Instructions

Name: statistical-anomaly-detector
Rating: 92
Author: zjunlp

Core Objective

Detect anomalous records in a dataset by applying a statistical threshold rule (e.g., value > mean + N * standard_deviation) on a per-group basis. Output the flagged anomalies, typically to a structured file like an Excel spreadsheet.

Trigger Keywords & Phrases

•"anomaly detection"
•"outlier identification"
•"statistical threshold"
•"abnormal transactions/records"
•"flag transactions where amount > mean + 3*std"
•"find outliers using standard deviation"
•"mark abnormal data points"

Primary Workflow

Follow this sequence when the skill is triggered:

•
Understand the Request & Locate Inputs
- •Clarify the target dataset (e.g., BigQuery table, CSV file), the numerical column for analysis (e.g., amount), and the grouping column (e.g., client_id).
- •Identify the threshold rule (e.g., mean + 3 * std).

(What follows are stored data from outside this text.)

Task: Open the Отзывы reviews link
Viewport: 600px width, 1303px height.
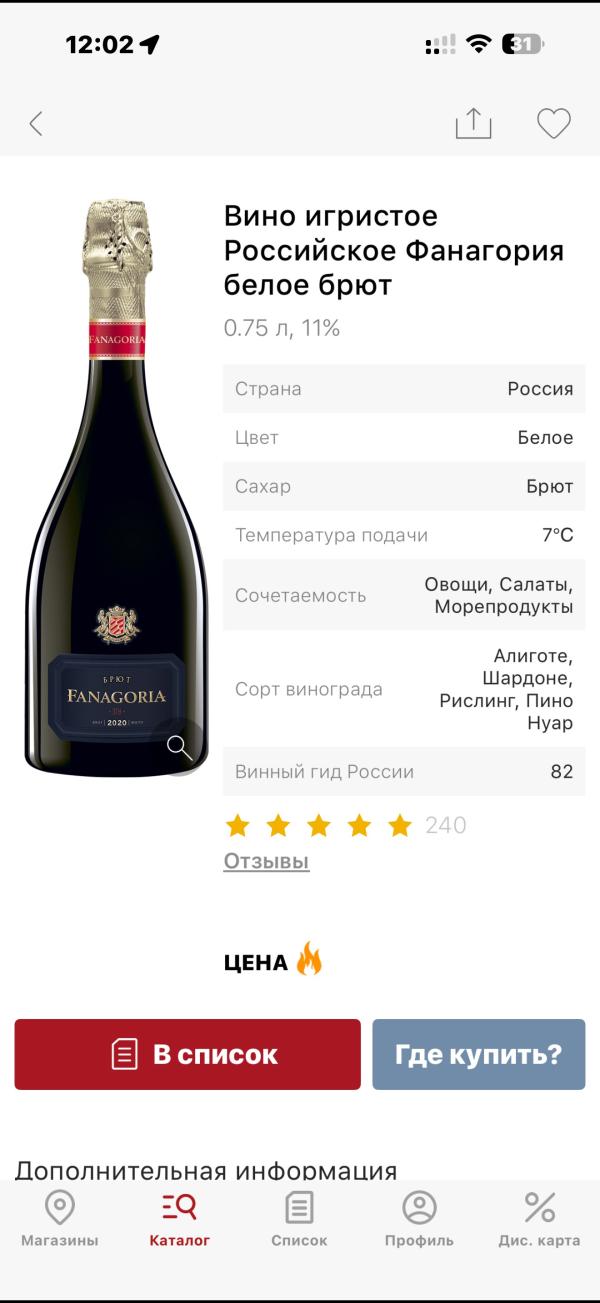Action: [266, 861]
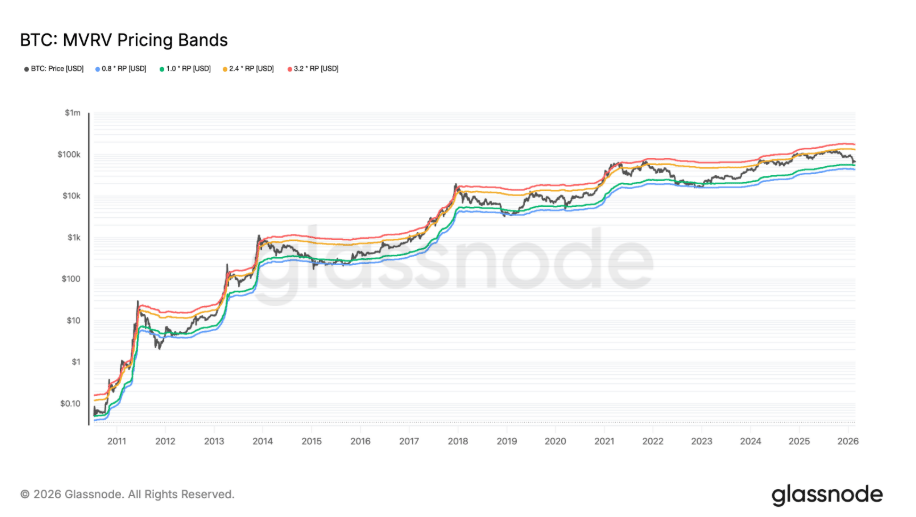Hide the 1.0 * RP [USD] legend series
This screenshot has width=916, height=517.
[x=187, y=69]
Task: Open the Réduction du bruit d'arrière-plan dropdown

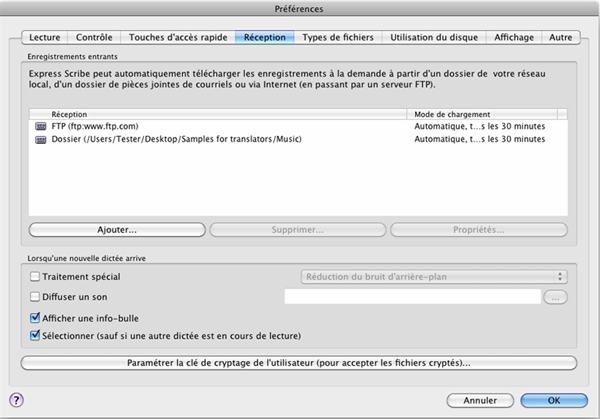Action: [434, 276]
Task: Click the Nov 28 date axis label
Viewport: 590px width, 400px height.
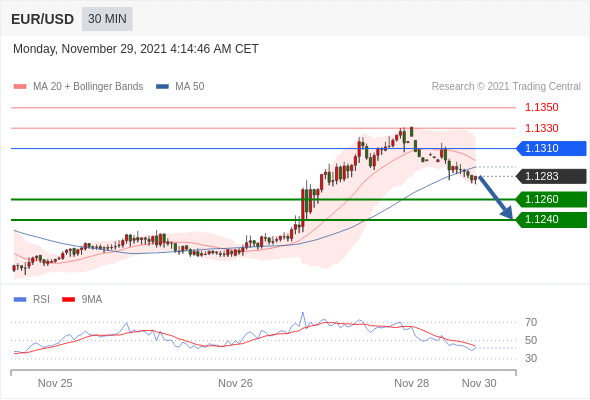Action: pyautogui.click(x=412, y=383)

The default is mean + 3 * std unless specified otherwise.
- •Locate the output destination (e.g., an Excel file path and target sheet).
•
Inspect the Output Template
- •Examine the structure of the target output file (e.g., using excel-get_workbook_metadata).
- •Read a sample of the existing data to understand the required column headers and format (e.g., using excel-read_data_from_excel).
- •Remove any placeholder or sample data from the output file before writing new results.
•
Extract Data & Calculate Statistics
- •Query or load the source data, filtering for the relevant records (e.g., by year, by group).
- •
  Use a single, efficient query/calculation to:
  - •Compute the mean (AVG) and standard deviation (STDDEV) for the numerical column, grouped by the specified group column.
  - •Join these statistics back to the original records.
  - •Apply the threshold rule to flag anomalies (e.g., WHERE numerical_column > (mean + N * std)).
  - •Sort the final results as requested (commonly by a record ID).
•
Format and Write Results
- •Format the anomaly records (client_id, transaction_id, timestamp, etc.) to match the output template's column order and data types.
- •Write the formatted records to the output file, starting from the first data row after the headers.
- •Preserve all existing formatting and sheet structure.
•
Verify and Summarize
- •Read back a portion of the updated file to confirm successful writing.
- •Provide a concise summary to the user: state the number of anomalies found, the groups analyzed, and the output file location.

Key Considerations

•Data Volume: For large datasets, ensure queries are efficient and use appropriate limits or batch processing.
•Output Handling: Always check the output file's structure before writing. Do not overwrite unintended sheets or data.
•Clarity: If the user's request is ambiguous (e.g., missing group column or threshold value), ask for clarification before proceeding.
•Tool Selection: Prefer using direct database/query tools (e.g., google-cloud-bigquery_run_query) for statistical calculations over manual Python processing for efficiency and accuracy.

Common Pitfalls to Avoid

•Forgetting to clear sample data from the output template.
•Incorrectly formatting timestamps or numerical values when writing to Excel.
•Writing results in an unsorted order when sorting is explicitly requested.
•Making multiple unnecessary queries; combine data extraction and statistical calculation into one operation where possible.